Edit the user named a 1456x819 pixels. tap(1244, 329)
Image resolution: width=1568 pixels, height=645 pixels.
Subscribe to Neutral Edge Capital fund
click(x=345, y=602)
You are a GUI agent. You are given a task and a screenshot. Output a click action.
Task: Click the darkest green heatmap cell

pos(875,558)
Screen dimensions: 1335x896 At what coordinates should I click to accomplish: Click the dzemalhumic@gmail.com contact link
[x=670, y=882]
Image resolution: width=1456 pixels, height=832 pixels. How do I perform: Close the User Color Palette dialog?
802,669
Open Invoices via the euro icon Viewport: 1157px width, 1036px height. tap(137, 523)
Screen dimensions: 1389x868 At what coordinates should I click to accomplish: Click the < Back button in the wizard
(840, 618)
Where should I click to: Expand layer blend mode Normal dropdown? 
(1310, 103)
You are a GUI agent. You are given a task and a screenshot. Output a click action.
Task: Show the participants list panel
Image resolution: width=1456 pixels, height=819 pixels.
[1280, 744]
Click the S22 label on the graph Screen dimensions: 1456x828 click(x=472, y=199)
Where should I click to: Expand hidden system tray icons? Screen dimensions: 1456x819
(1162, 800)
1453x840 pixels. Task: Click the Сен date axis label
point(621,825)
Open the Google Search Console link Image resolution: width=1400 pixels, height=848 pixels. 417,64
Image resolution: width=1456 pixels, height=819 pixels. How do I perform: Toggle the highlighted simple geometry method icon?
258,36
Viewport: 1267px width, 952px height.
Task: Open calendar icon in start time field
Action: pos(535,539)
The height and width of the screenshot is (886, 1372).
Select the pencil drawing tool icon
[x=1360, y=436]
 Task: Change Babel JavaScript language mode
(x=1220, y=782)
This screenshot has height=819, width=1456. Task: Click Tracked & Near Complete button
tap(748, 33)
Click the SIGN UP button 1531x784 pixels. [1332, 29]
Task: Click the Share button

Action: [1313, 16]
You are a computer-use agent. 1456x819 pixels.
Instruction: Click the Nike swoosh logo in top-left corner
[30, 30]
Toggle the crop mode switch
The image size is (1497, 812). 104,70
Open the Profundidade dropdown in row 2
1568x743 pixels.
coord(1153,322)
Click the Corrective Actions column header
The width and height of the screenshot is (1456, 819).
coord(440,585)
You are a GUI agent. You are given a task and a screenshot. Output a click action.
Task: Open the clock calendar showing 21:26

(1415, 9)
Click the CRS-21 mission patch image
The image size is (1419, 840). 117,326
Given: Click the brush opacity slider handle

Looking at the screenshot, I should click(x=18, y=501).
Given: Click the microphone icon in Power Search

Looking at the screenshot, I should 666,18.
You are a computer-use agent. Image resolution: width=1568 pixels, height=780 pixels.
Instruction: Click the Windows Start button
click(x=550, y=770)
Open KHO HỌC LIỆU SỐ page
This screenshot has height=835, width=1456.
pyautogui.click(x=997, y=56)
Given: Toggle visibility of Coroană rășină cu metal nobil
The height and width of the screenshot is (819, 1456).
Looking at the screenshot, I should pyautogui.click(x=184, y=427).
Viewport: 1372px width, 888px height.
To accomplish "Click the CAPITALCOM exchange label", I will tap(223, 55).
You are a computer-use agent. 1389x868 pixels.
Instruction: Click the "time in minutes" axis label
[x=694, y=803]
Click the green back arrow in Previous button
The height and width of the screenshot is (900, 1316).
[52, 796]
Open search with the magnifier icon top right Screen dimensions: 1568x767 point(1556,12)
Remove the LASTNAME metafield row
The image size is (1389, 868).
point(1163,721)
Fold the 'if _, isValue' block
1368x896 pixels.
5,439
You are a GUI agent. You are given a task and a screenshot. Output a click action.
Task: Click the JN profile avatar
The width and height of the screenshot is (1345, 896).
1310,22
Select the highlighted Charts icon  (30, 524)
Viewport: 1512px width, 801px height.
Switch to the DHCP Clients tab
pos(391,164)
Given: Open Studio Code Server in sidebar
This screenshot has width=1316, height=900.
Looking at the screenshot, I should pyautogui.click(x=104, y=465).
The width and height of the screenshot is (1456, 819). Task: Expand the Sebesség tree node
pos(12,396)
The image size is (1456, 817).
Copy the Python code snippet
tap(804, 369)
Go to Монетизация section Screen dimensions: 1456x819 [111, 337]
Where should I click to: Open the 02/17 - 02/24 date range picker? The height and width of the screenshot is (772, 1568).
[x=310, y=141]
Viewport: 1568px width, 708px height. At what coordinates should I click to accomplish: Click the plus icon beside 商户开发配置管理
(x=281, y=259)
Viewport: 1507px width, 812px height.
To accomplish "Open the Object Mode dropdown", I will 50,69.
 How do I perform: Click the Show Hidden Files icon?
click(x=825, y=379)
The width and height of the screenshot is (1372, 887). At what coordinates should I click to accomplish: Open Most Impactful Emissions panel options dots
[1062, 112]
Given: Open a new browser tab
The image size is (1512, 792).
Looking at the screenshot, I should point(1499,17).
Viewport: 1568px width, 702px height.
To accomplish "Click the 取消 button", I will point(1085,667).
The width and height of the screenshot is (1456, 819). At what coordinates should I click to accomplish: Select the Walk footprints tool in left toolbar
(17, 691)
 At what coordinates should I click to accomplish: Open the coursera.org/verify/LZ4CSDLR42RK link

:::::

• [Task goal]: Return the listing above in its exact form.

• [Exercise response]:
Edit the user named a 1456x819 pixels. tap(1244, 329)
Image resolution: width=1568 pixels, height=645 pixels.
Subscribe to Neutral Edge Capital fund
click(x=345, y=602)
You are a GUI agent. You are given a task and a screenshot. Output a click action.
Task: Click the darkest green heatmap cell

pos(875,558)
Screen dimensions: 1335x896 At what coordinates should I click to accomplish: Click the dzemalhumic@gmail.com contact link
[x=670, y=882]
Image resolution: width=1456 pixels, height=832 pixels. How do I perform: Close the User Color Palette dialog?
802,669
Open Invoices via the euro icon Viewport: 1157px width, 1036px height. tap(137, 523)
Screen dimensions: 1389x868 At what coordinates should I click to accomplish: Click the < Back button in the wizard
(840, 618)
Where should I click to: Expand layer blend mode Normal dropdown? 
(1310, 103)
You are a GUI agent. You are given a task and a screenshot. Output a click action.
Task: Show the participants list panel
Image resolution: width=1456 pixels, height=819 pixels.
[1280, 744]
Click the S22 label on the graph Screen dimensions: 1456x828 click(x=472, y=199)
Where should I click to: Expand hidden system tray icons? Screen dimensions: 1456x819
(1162, 800)
1453x840 pixels. Task: Click the Сен date axis label
point(621,825)
Open the Google Search Console link Image resolution: width=1400 pixels, height=848 pixels. 417,64
Image resolution: width=1456 pixels, height=819 pixels. How do I perform: Toggle the highlighted simple geometry method icon?
258,36
Viewport: 1267px width, 952px height.
Task: Open calendar icon in start time field
Action: pos(535,539)
The height and width of the screenshot is (886, 1372).
Select the pencil drawing tool icon
[x=1360, y=436]
 Task: Change Babel JavaScript language mode
(x=1220, y=782)
This screenshot has height=819, width=1456. Task: Click Tracked & Near Complete button
tap(748, 33)
Click the SIGN UP button 1531x784 pixels. [1332, 29]
Task: Click the Share button

Action: [1313, 16]
You are a computer-use agent. 1456x819 pixels.
Instruction: Click the Nike swoosh logo in top-left corner
[30, 30]
Toggle the crop mode switch
The image size is (1497, 812). 104,70
Open the Profundidade dropdown in row 2
1568x743 pixels.
coord(1153,322)
Click the Corrective Actions column header
The width and height of the screenshot is (1456, 819).
coord(440,585)
You are a GUI agent. You are given a task and a screenshot. Output a click action.
Task: Open the clock calendar showing 21:26

(1415, 9)
Click the CRS-21 mission patch image
The image size is (1419, 840). 117,326
Given: Click the brush opacity slider handle

Looking at the screenshot, I should click(x=18, y=501).
Given: Click the microphone icon in Power Search

Looking at the screenshot, I should 666,18.
You are a computer-use agent. Image resolution: width=1568 pixels, height=780 pixels.
Instruction: Click the Windows Start button
click(x=550, y=770)
Open KHO HỌC LIỆU SỐ page
This screenshot has height=835, width=1456.
pyautogui.click(x=997, y=56)
Given: Toggle visibility of Coroană rășină cu metal nobil
The height and width of the screenshot is (819, 1456).
Looking at the screenshot, I should pyautogui.click(x=184, y=427).
Viewport: 1372px width, 888px height.
To accomplish "Click the CAPITALCOM exchange label", I will tap(223, 55).
You are a computer-use agent. 1389x868 pixels.
Instruction: Click the "time in minutes" axis label
[x=694, y=803]
Click the green back arrow in Previous button
The height and width of the screenshot is (900, 1316).
[52, 796]
Open search with the magnifier icon top right Screen dimensions: 1568x767 point(1556,12)
Remove the LASTNAME metafield row
The image size is (1389, 868).
point(1163,721)
Fold the 'if _, isValue' block
1368x896 pixels.
5,439
You are a GUI agent. You are given a task and a screenshot. Output a click action.
Task: Click the JN profile avatar
The width and height of the screenshot is (1345, 896).
1310,22
Select the highlighted Charts icon  (30, 524)
Viewport: 1512px width, 801px height.
Switch to the DHCP Clients tab
pos(391,164)
Given: Open Studio Code Server in sidebar
This screenshot has width=1316, height=900.
Looking at the screenshot, I should pyautogui.click(x=104, y=465).
The width and height of the screenshot is (1456, 819). Task: Expand the Sebesség tree node
pos(12,396)
The image size is (1456, 817).
Copy the Python code snippet
tap(804, 369)
Go to Монетизация section Screen dimensions: 1456x819 [111, 337]
Where should I click to: Open the 02/17 - 02/24 date range picker? The height and width of the screenshot is (772, 1568).
[x=310, y=141]
Viewport: 1568px width, 708px height. At what coordinates should I click to accomplish: Click the plus icon beside 商户开发配置管理
(x=281, y=259)
Viewport: 1507px width, 812px height.
To accomplish "Open the Object Mode dropdown", I will 50,69.
 How do I perform: Click the Show Hidden Files icon?
click(x=825, y=379)
The width and height of the screenshot is (1372, 887). At what coordinates should I click to accomplish: Open Most Impactful Emissions panel options dots
[1062, 112]
Given: Open a new browser tab
The image size is (1512, 792).
Looking at the screenshot, I should point(1499,17).
Viewport: 1568px width, 702px height.
To accomplish "Click the 取消 button", I will point(1085,667).
The width and height of the screenshot is (1456, 819). At what coordinates should I click to accomplish: Select the Walk footprints tool in left toolbar
(17, 691)
 At what coordinates should I click to accomplish: Open the coursera.org/verify/LZ4CSDLR42RK link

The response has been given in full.